= TASK PROMPT =
How do the lines below between the ones holding "Task: Click Change to edit default font" and "The width and", inclusive, read? Give them again exactly, with no other lines.

= DATASET =
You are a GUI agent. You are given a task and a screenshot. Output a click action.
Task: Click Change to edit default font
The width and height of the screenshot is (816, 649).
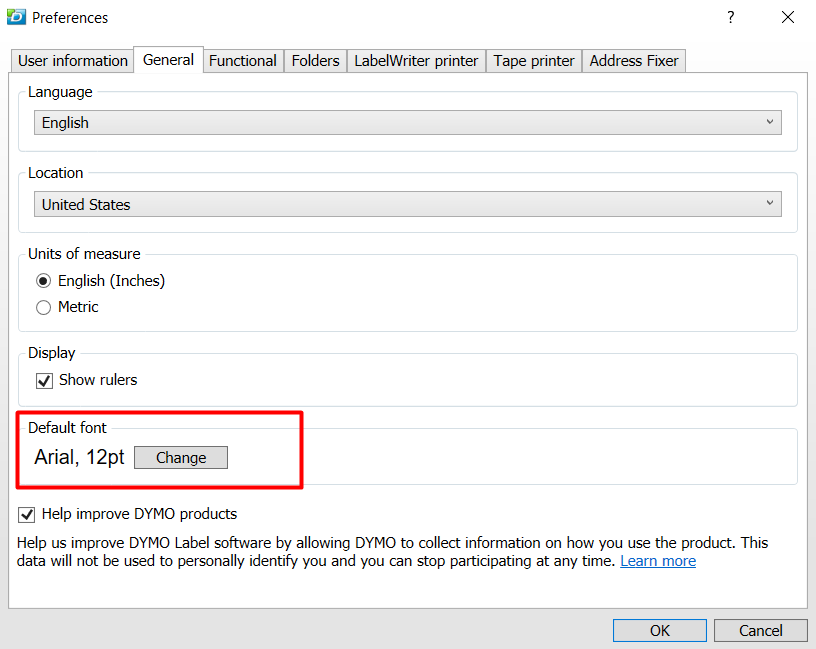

==

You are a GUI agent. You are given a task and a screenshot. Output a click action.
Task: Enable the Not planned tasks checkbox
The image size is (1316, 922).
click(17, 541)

= OUTPUT BELOW =
Task: Click Change to edit default font
The width and height of the screenshot is (816, 649).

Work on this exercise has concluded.